(Tasks to complete):
[a] According to the Arequipa passage, how long was the bus ride from Arequipa to Nazca?
[b] For each statement, answer yes or no based on the Arequipa passage, and quote the words that decide it: (i) About 20 nuns still live on site. (ii) The official word is that self-flagellation is still practiced. (iii) The ride to Nazca was less frightening than the small buses in Guatemala.

In the early years they were allowed to have fancy furniture, expensive dinnerware, and other home comforts, including one or more slaves to cook and clean (then later, servants).  In one of the main rooms there is a large sculpture of Christ, post-flagellation. When we asked if this image was intended to encourage self-flagellation our guide said it was in the past but the official word is that it is no longer the practice (about 20 nuns still live on site), although she suspected it did continue in some form. Nevertheless, Arequipa was finally a city that was both warm and interesting to wander through. We could have stayed longer if we hadn’t already booked our next bus trip and hostel stay.

From Arequipa it was a nine-hour bus ride up the coast to Nazca. This was the most harrowing ride of our year so far – surpassing the moments of terror we experienced in small buses in Guatemala.

Screen-element location records

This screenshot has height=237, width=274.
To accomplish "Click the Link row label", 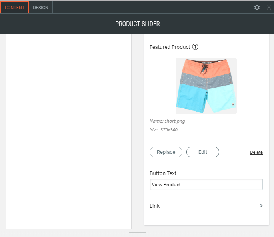I will click(155, 206).
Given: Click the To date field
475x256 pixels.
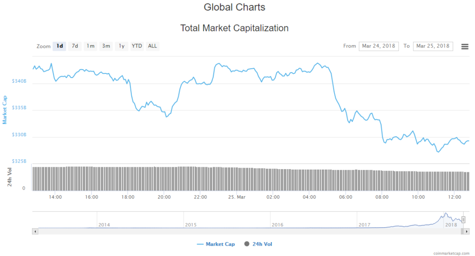Looking at the screenshot, I should (433, 46).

(Exercise results):
[a] Nine hours.

[b]
(i) Yes: "about 20 nuns still live on site"
(ii) No: "the official word is that it is no longer the practice"
(iii) No: "surpassing the moments of terror we experienced in small buses in Guatemala"